Gray Wolf May Lose Endangered Status
- Share via
Saying they have succeeded in pulling America’s gray wolf population back from the brink of extinction, federal wildlife officials on Tuesday proposed dropping some protections for the sleek predator.
Since the gray wolf was listed as endangered in much of the United States in 1974, its numbers have climbed from a few hundred in Minnesota to between 3,000 and 4,000 animals scattered across the West and the Great Lakes region.
“This is truly an endangered species success story,” said Jamie Rappaport Clark, director of the U.S. Fish and Wildlife Service.
The wildlife service said it wants to reclassify the gray wolf from endangered to threatened in some parts of the country and take it off the list entirely in areas where it is not found--including California and Nevada.

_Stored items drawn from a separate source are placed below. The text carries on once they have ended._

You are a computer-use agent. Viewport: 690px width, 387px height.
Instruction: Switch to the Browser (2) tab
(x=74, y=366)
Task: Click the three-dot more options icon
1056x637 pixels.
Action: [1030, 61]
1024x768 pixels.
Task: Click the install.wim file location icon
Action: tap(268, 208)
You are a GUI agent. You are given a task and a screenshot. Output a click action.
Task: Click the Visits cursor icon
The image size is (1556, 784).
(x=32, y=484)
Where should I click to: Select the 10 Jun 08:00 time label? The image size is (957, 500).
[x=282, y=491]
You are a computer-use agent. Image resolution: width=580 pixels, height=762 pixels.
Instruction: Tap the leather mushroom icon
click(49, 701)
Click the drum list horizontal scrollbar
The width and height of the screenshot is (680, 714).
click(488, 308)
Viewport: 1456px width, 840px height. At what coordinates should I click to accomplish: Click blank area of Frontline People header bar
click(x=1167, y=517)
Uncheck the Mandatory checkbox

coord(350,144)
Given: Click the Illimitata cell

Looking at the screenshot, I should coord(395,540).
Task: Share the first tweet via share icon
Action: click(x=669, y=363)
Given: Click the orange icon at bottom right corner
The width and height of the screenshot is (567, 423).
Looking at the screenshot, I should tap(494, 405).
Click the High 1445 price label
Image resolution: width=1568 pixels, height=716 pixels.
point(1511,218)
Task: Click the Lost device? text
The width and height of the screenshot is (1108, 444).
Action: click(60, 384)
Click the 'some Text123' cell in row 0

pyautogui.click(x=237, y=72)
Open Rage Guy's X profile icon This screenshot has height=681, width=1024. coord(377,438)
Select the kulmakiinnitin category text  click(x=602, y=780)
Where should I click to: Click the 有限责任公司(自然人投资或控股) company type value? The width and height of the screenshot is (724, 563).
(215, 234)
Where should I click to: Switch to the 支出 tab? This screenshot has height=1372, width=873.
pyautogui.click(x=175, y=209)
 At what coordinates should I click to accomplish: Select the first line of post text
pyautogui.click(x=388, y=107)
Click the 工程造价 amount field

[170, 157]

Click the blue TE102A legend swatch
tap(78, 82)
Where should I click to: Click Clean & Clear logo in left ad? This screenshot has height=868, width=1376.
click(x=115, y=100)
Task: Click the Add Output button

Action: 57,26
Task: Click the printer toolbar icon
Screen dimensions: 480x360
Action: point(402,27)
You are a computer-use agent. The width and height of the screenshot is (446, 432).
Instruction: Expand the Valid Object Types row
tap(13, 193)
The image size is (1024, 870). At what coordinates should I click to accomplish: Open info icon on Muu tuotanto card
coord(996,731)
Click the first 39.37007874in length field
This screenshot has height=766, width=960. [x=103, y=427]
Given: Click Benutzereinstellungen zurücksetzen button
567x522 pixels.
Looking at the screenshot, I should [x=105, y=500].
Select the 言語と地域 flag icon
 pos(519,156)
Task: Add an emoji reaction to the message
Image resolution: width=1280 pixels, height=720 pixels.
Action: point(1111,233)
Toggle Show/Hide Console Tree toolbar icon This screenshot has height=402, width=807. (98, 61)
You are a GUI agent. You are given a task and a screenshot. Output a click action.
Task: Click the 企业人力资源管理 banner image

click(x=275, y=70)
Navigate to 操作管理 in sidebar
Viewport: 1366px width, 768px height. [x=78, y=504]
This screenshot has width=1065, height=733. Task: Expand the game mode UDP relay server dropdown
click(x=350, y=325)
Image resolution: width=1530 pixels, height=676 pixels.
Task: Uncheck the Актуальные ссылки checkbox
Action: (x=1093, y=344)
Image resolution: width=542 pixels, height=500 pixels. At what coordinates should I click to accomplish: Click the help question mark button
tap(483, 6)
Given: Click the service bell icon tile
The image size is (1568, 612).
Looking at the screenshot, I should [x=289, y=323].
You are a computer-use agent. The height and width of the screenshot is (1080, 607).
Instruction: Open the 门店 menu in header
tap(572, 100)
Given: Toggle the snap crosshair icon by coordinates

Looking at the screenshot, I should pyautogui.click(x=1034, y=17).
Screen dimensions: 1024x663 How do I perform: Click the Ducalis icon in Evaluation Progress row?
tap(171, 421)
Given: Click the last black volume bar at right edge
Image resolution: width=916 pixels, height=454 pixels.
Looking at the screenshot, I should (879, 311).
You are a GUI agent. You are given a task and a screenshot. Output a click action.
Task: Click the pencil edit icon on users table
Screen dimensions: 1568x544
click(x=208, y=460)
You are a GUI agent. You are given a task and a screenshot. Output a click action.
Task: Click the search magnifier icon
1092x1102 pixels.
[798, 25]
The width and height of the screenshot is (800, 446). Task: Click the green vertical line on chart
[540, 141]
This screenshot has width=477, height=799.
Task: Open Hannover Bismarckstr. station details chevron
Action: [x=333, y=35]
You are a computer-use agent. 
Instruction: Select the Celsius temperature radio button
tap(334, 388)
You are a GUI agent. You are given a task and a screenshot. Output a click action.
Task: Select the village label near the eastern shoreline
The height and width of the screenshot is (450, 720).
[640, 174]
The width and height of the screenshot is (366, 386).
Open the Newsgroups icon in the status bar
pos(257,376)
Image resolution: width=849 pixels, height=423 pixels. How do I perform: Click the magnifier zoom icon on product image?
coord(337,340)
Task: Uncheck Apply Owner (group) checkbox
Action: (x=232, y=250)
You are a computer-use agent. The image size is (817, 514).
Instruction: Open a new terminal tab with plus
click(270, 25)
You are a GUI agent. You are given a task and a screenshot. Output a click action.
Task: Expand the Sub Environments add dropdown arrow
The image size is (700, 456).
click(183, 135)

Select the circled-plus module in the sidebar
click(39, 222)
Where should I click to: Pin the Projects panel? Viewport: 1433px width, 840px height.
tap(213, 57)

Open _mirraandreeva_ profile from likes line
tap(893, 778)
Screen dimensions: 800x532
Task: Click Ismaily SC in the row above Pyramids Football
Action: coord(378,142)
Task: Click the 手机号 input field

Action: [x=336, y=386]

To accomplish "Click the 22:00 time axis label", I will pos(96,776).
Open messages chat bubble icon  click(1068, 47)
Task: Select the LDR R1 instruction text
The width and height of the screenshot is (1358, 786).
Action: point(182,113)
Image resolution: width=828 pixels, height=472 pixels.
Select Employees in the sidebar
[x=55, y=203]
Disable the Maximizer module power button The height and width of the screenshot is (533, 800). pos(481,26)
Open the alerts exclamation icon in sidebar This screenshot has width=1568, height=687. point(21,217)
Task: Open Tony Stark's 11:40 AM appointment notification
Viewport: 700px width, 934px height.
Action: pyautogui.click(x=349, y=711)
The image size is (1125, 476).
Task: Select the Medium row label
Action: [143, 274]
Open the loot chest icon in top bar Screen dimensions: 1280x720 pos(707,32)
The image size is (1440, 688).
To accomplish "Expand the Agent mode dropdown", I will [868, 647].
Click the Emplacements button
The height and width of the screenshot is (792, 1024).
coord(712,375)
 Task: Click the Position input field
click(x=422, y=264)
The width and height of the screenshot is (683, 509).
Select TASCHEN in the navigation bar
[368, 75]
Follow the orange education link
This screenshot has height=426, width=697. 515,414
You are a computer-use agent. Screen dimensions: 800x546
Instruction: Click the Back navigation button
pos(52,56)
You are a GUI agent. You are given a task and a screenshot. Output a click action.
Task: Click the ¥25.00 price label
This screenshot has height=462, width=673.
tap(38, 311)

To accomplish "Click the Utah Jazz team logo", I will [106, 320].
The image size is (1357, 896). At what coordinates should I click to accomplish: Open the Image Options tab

Conservation groups were mixed in their reactions. They welcomed news of the population rebound but argued that the wildlife service needs to do more to promote the wolf’s return across the West and in northern New England.
“I think the service is being too cautious. We can accomplish more,” said Tom France, senior counsel for the National Wildlife Federation.
Environmental groups were particularly critical of the proposal to delist the gray wolf entirely in all or portions of 30 states, where the wildlife service thinks it is unlikely the animals will turn up in significant numbers.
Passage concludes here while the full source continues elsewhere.